قُلْ إِنَّ صَلَاتِي وَنُسُكِي وَمَحْيَايَ وَمَمَاتِي لِلَّهِ رَبِّ الْعَالَمِينَ
“Katakanlah: sesungguhnya shalatku, nusuk-ku, hidupku dan matiku hanyalah untuk Allah, Rabb semesta alam.” (QS. Al An’am: 162). Di antara tafsiran an nusuk adalah sembelihan, sebagaimana pendapat Ibnu ‘Abbas, Sa’id bin Jubair, Mujahid dan Ibnu Qutaibah. Az Zajaj mengatakan bahwa bahwa makna an nusuk adalah segala sesuatu yang mendekatkan diri pada Allah ‘azza wa jalla, namun umumnya digunakan untuk sembelihan.
Pada hari Idul Adha, umat Islam melakukan penyembelihan hewan kurban, seperti sapi, kambing, atau domba. Daging kurban kemudian dibagikan kepada fakir miskin dan tetangga.

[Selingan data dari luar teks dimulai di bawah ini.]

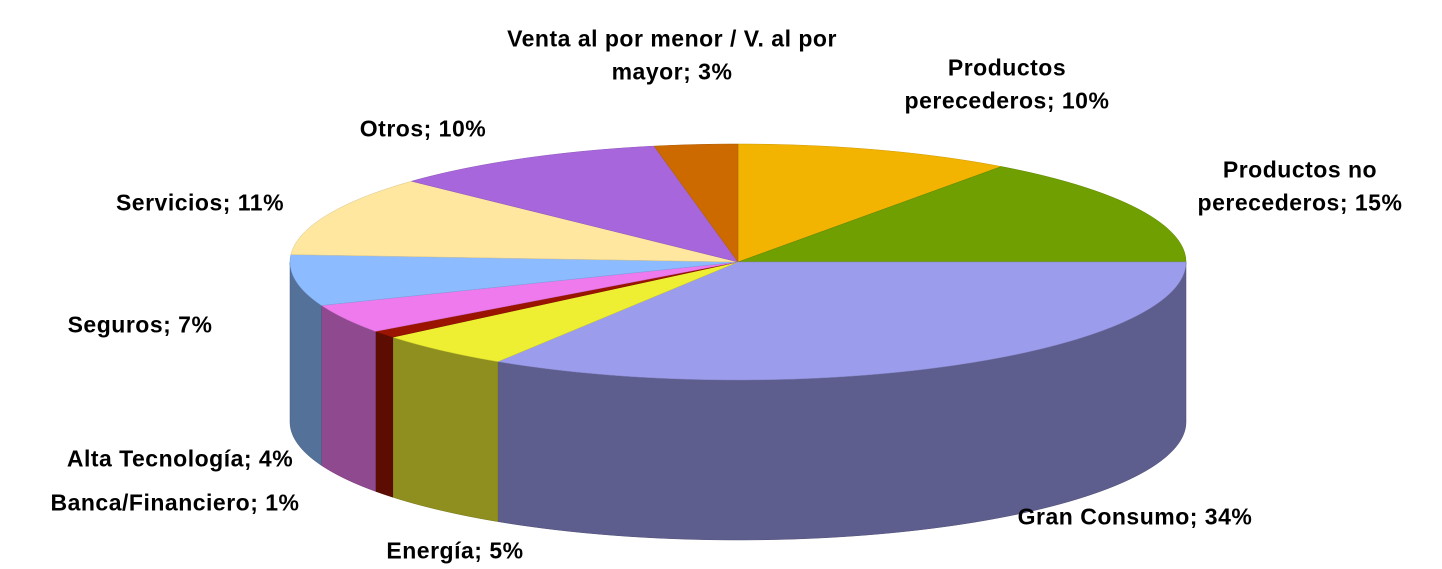 This screenshot has height=569, width=1442. I want to click on data-label: Banca/Financiero; 1%, so click(175, 502).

Idul Adha juga merupakan puncak dari ibadah haji, di mana jutaan umat Islam dari seluruh dunia berkumpul di Mekkah untuk melakukan rangkaian ibadah haji.

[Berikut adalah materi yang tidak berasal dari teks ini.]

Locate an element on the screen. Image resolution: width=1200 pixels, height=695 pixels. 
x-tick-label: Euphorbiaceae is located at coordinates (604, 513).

Melampaui tradisi dan perayaan, Idul Adha membawa makna mendalam bagi umat Islam. Di balik ritual penyembelihan hewan kurban, terkandung nilai-nilai luhur yang patut direnungkan dan diimplementasikan dalam kehidupan. Mari kita selami lebih dalam esensi Idul Adha:
1. Ketaatan Mutlak kepada Allah Subhanahu wa Ta’ala:
Idul Adha menjadi simbol ketaatan tanpa batas kepada Allah Subhanahu wa Ta’ala. Kisah Nabi Ibrahim Alaihissalam yang rela mengorbankan putranya, Ismail Alaihissalam, atas perintah Allah, menjadi contoh nyata ketundukan dan keyakinan penuh kepada Sang Pencipta. Hal ini mengajarkan kita untuk selalu patuh pada perintah Allah, seberat dan sesulit apapun itu.

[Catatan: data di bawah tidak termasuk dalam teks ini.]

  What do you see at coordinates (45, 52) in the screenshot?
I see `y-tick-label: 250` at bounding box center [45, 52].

2. Pengorbanan dan Kedermawanan:
Penyembelihan hewan kurban melambangkan pengorbanan dan kedermawanan. Daging kurban dibagikan kepada fakir miskin, yatim piatu, dan kaum dhuafa. Hal ini menumbuhkan rasa empati dan kepedulian terhadap sesama, serta mendorong kita untuk berbagi dan membantu mereka yang membutuhkan.
3. Menaklukkan Nafsu dan Ego:
Kesediaan Nabi Ibrahim Alaihissalam untuk mengorbankan Ismail Alaihissalam menunjukkan pengendalian diri yang luar biasa. Beliau mampu menaklukkan rasa sayang dan egonya demi menjalankan perintah Allah. Hal ini mengajarkan kita untuk melawan hawa nafsu dan egoisme, serta mendahulukan ketaatan kepada Allah Subhanahu wa Ta’ala.
4. Pendekatan Diri kepada Allah Subhanahu wa Ta’ala:
Idul Adha menjadi momen untuk mendekatkan diri kepada Allah Subhanahu wa Ta’ala. Melalui ibadah kurban, kita memohon ampunan atas dosa dan kesalahan, serta memohon ridha dan rahmat-Nya. Dengan hati yang suci dan penuh ketulusan, kita berharap mendapat pahala yang berlipat ganda.
5. Mempererat Tali Persaudaraan:
Perayaan Idul Adha menjadi sarana untuk mempererat tali persaudaraan antar umat Islam. Silaturahmi, saling memaafkan, dan berbagi kebahagiaan bersama keluarga, tetangga, dan kaum dhuafa, menguatkan rasa persatuan dan solidaritas dalam komunitas Muslim.
Esensi Idul Adha bukan hanya tentang ritual penyembelihan, tetapi tentang nilai-nilai luhur yang terkandung di dalamnya. Mari jadikan momen ini sebagai refleksi diri untuk meningkatkan ketaatan, pengorbanan, dan kepedulian terhadap sesama. Dengan demikian, kita dapat meraih kebahagiaan di dunia dan akhirat.